Segment Start: RECORDED INFORMATION

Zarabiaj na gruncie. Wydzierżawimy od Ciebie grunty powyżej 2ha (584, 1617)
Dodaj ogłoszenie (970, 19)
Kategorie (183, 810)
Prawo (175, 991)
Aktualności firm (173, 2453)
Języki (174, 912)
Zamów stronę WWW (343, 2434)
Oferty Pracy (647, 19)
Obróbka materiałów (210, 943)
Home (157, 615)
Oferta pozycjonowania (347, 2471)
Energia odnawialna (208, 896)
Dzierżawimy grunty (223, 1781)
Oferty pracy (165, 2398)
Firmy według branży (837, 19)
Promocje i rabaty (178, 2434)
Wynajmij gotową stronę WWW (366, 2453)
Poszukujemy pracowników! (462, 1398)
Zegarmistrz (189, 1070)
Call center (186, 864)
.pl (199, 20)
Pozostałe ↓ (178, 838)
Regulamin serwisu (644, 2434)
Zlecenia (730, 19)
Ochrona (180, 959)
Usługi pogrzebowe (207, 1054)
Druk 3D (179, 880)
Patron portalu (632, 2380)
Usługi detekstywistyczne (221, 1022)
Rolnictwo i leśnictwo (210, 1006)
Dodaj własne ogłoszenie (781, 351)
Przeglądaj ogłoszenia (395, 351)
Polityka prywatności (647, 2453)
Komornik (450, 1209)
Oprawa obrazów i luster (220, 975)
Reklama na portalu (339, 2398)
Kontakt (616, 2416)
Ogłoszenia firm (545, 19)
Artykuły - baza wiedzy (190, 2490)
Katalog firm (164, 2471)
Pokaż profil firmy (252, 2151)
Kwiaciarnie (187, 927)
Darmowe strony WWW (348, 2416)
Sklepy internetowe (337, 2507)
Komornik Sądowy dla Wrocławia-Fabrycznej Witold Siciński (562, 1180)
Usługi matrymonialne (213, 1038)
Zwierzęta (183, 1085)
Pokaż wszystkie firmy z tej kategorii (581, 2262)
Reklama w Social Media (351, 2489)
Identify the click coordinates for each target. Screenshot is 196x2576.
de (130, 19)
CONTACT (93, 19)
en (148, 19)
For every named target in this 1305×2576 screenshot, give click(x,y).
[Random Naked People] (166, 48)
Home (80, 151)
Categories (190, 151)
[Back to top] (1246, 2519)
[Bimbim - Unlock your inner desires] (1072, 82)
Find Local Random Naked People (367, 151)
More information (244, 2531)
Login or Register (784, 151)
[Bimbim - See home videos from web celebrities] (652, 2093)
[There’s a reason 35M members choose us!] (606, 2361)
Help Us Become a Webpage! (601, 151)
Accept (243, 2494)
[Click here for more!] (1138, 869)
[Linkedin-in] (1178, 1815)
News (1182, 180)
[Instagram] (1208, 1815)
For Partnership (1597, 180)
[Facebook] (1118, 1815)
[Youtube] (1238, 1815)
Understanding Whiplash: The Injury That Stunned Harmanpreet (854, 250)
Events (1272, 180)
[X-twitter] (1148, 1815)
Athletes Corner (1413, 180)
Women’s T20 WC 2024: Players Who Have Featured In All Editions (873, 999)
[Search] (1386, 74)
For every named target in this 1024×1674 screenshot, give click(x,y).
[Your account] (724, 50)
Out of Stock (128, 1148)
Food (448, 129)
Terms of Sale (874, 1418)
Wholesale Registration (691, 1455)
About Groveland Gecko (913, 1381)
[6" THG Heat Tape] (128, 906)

Segment End: RECORDED INFORMATION

◆ GOAL OF THE EXERCISE
Among the entries above, find the line with "Polityka prywatności (647, 2453)" and the line with "[Back to top] (1246, 2519)"; give again exactly these two lines and all lines between them.

◆ YOUR RESPONSE
Polityka prywatności (647, 2453)
Komornik (450, 1209)
Oprawa obrazów i luster (220, 975)
Reklama na portalu (339, 2398)
Kontakt (616, 2416)
Ogłoszenia firm (545, 19)
Artykuły - baza wiedzy (190, 2490)
Katalog firm (164, 2471)
Pokaż profil firmy (252, 2151)
Kwiaciarnie (187, 927)
Darmowe strony WWW (348, 2416)
Sklepy internetowe (337, 2507)
Komornik Sądowy dla Wrocławia-Fabrycznej Witold Siciński (562, 1180)
Usługi matrymonialne (213, 1038)
Zwierzęta (183, 1085)
Pokaż wszystkie firmy z tej kategorii (581, 2262)
Reklama w Social Media (351, 2489)
Identify the click coordinates for each target. Screenshot is 196x2576.
de (130, 19)
CONTACT (93, 19)
en (148, 19)
For every named target in this 1305×2576 screenshot, give click(x,y).
[Random Naked People] (166, 48)
Home (80, 151)
Categories (190, 151)
[Back to top] (1246, 2519)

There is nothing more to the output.